§ HOW TO COMPLETE THIS TASK
Your answer is the line containing "Screen dimensions: 904x488" plus every line after it through the end of the records, printed exactly and free of pictures.

§ SOURCE RECORDS
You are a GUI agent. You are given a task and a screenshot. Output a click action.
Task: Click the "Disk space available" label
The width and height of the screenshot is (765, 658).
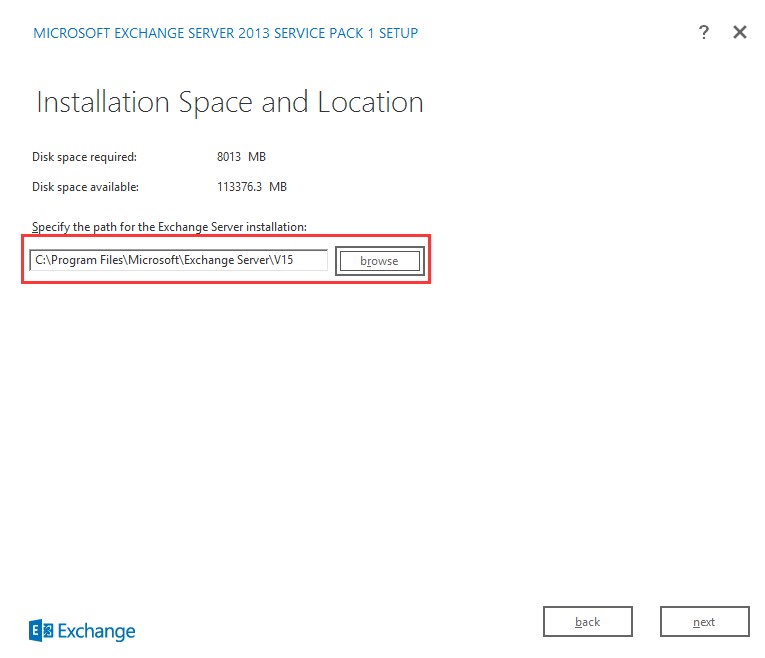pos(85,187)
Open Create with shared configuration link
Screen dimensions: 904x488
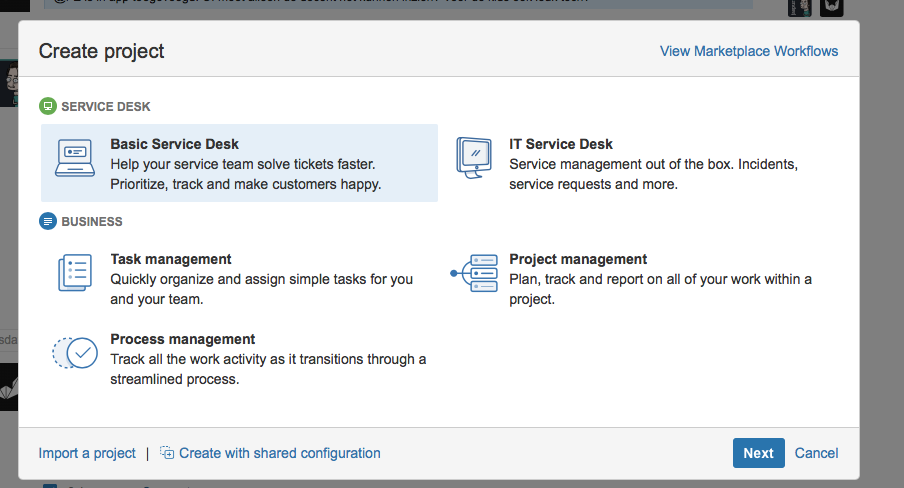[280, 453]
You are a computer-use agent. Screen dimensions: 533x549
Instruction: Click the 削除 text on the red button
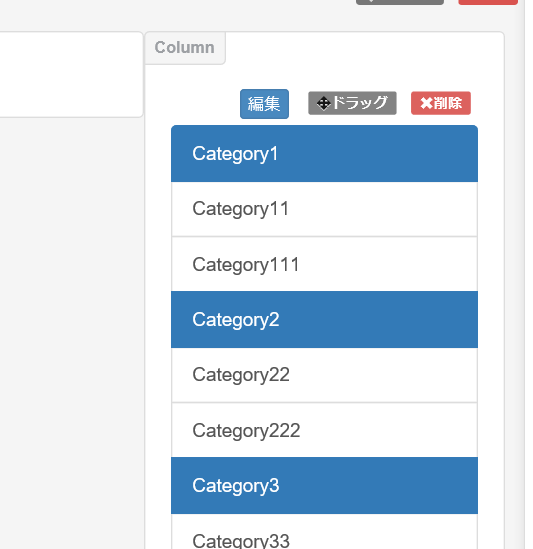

§ RESPONSE TO THE EXERCISE
Screen dimensions: 904x488
[280, 453]
You are a computer-use agent. Screen dimensions: 533x549
Instruction: Click the 削除 text on the red button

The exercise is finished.